## Collected data
··········
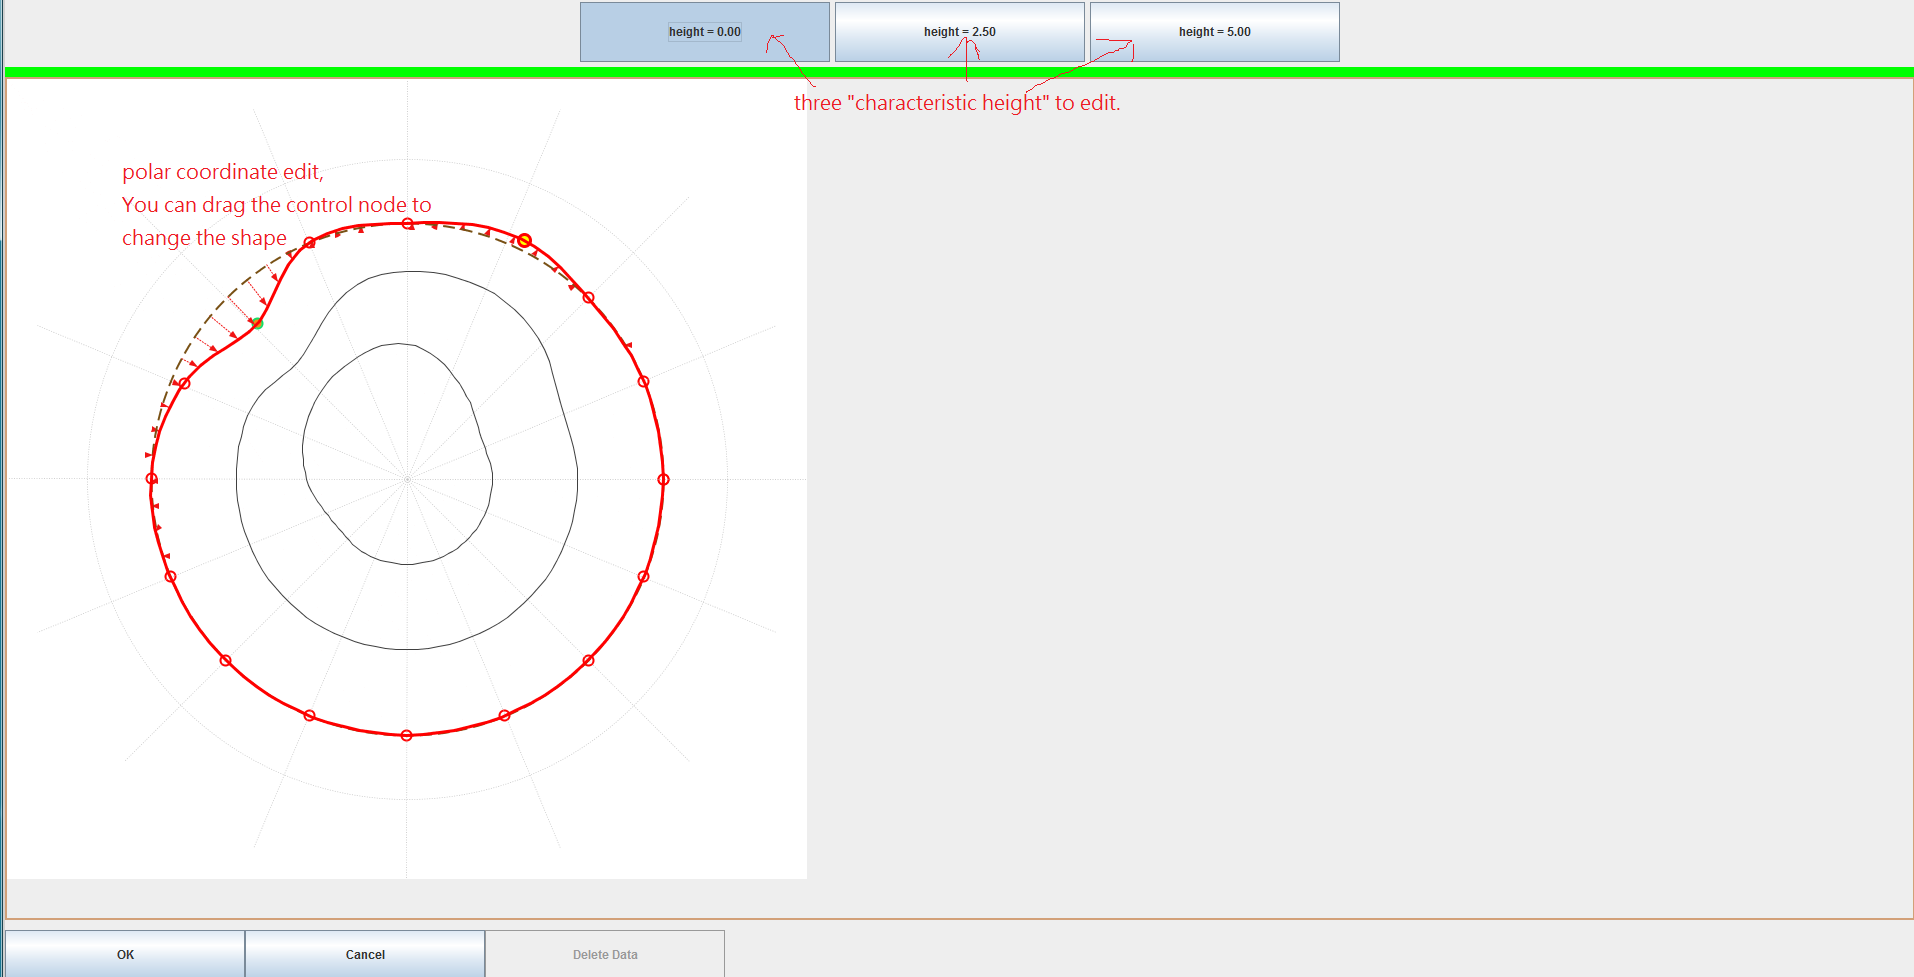Select control node just left of the bottommost node

pyautogui.click(x=310, y=715)

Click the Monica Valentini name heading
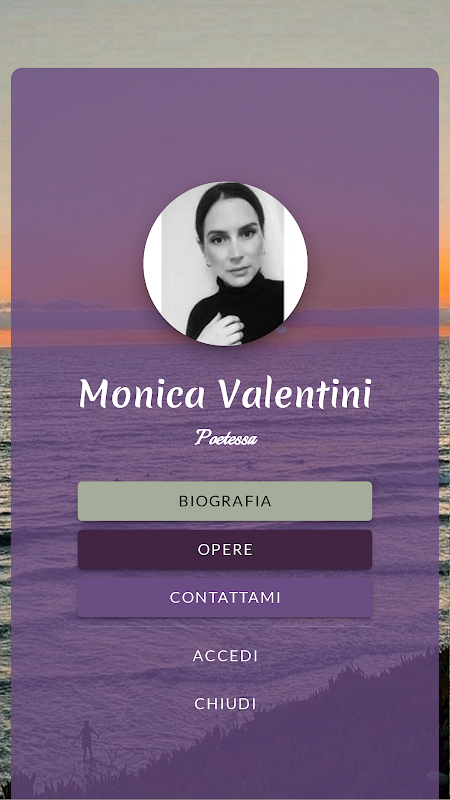(225, 393)
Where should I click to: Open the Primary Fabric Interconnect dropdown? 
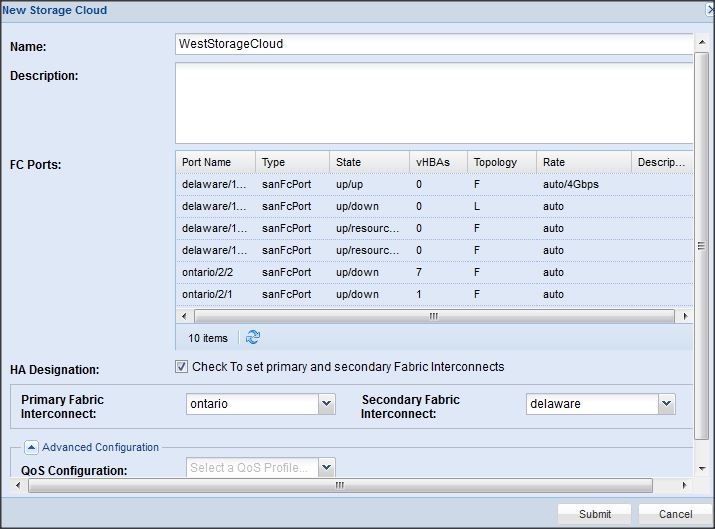pyautogui.click(x=326, y=404)
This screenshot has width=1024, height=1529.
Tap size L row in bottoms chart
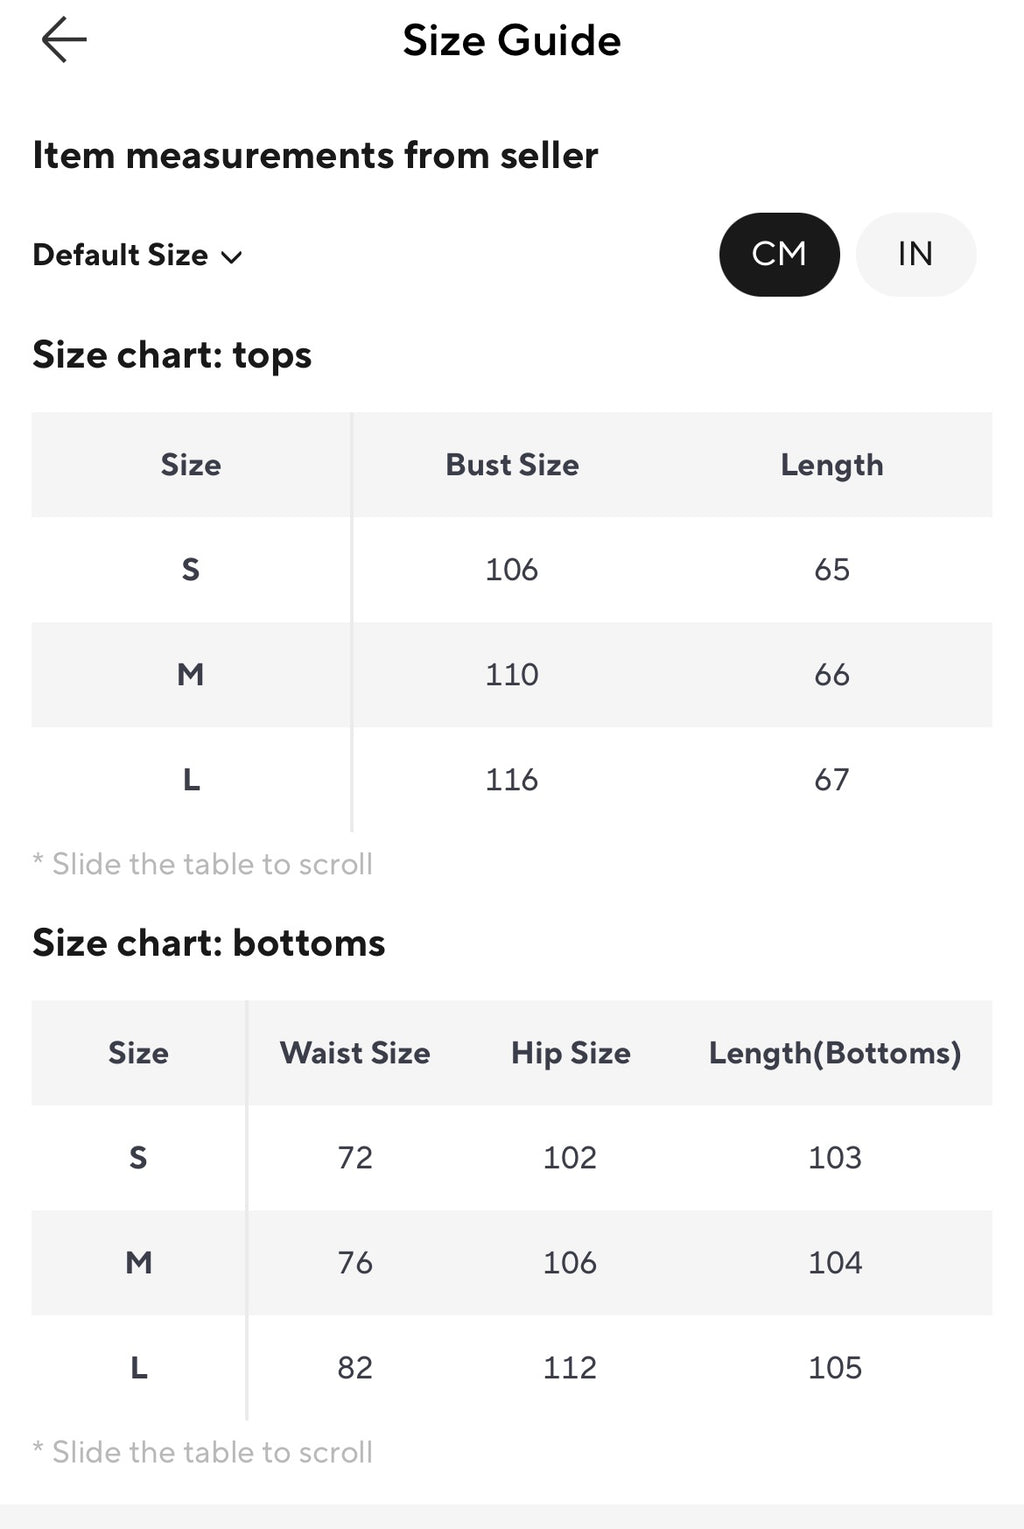pyautogui.click(x=512, y=1368)
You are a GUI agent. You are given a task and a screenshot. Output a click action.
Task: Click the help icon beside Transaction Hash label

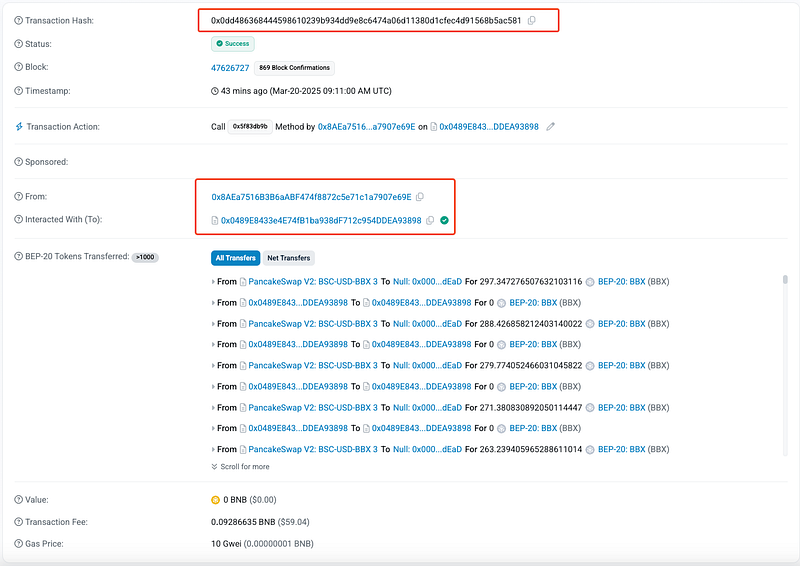[18, 21]
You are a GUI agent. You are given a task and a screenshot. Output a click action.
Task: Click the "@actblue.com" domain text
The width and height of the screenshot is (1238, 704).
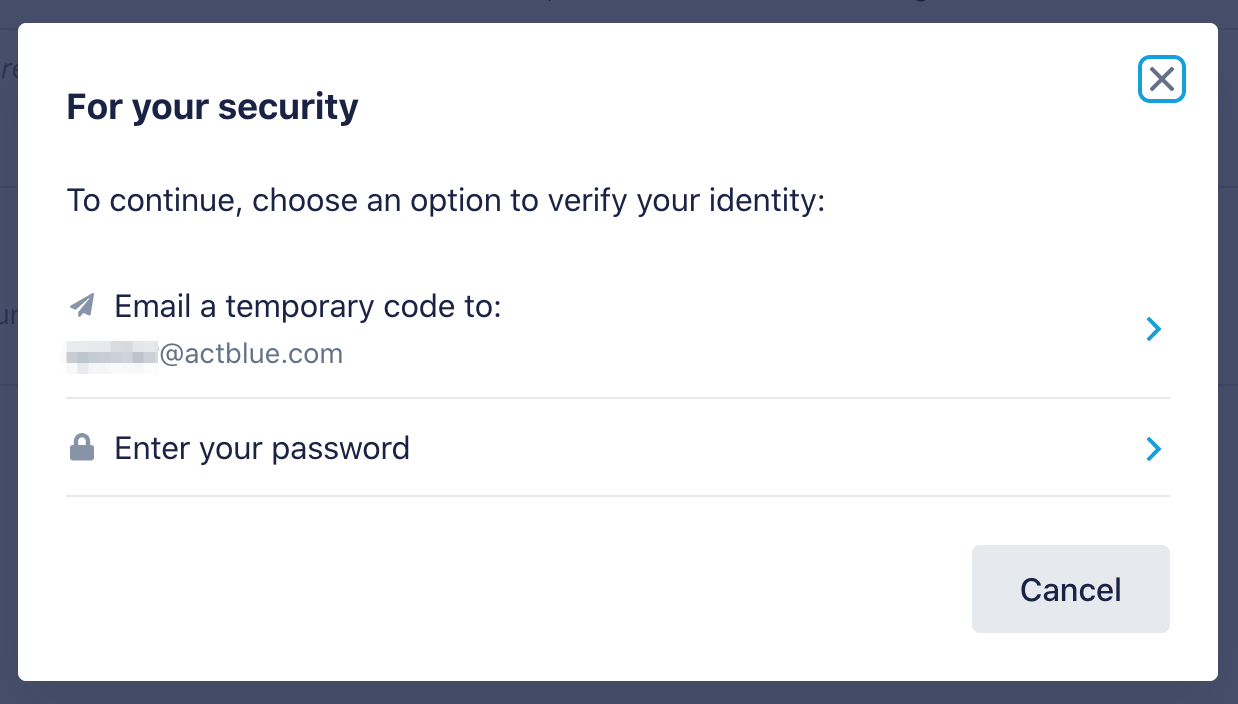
··········
## What you are asked to do
Your reply should consist of one number: how many lines in the entries contain the string "width".

## Task answer
2